## Activity
The result should be an exact copy of the entries below, free of pictures.

## Dataset excerpts

- Opening Delimiter -

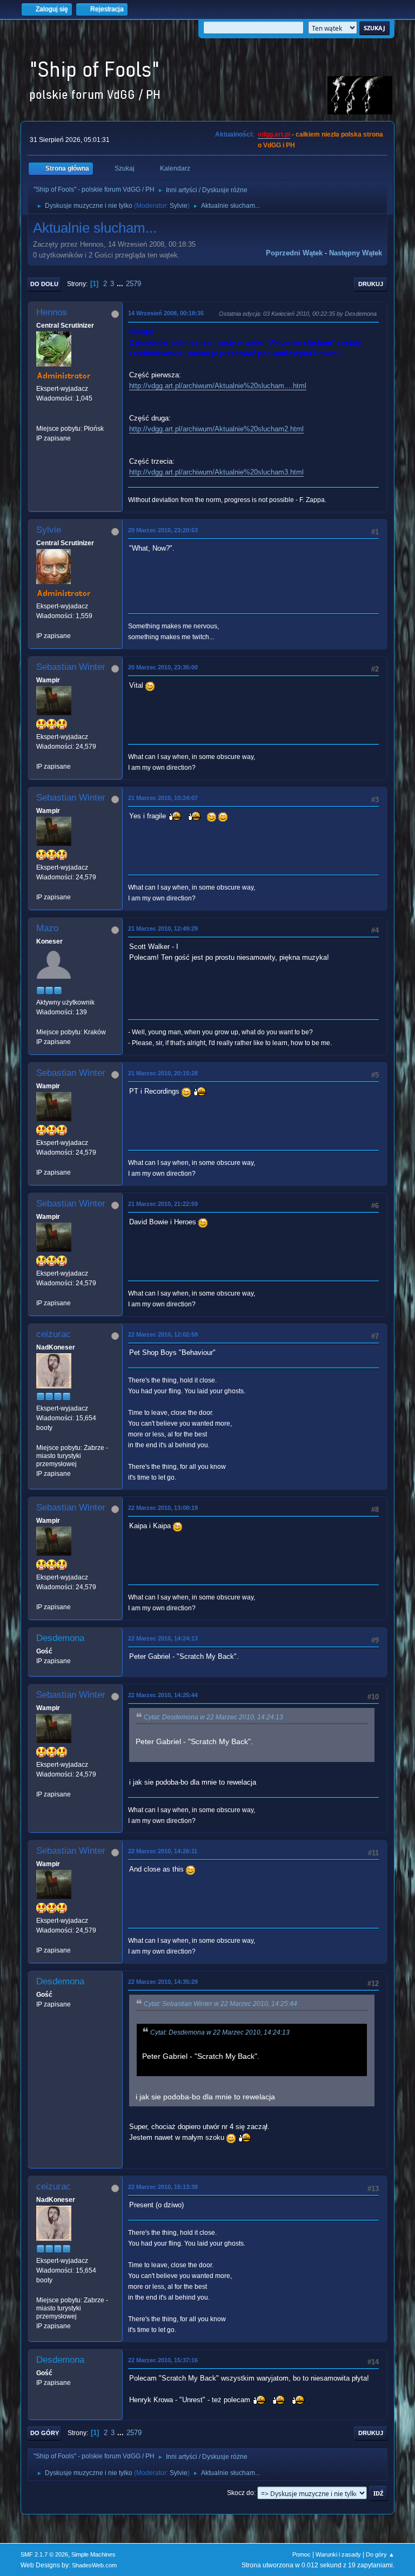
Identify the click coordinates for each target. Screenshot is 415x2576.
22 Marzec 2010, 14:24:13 (163, 1638)
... (121, 284)
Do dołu (44, 284)
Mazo (47, 928)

- Closing Delimiter -

## Task output
Identify the click coordinates for each target. Screenshot is 415x2576.
22 Marzec 2010, 14:24:13 (163, 1638)
... (121, 284)
Do dołu (44, 284)
Mazo (47, 928)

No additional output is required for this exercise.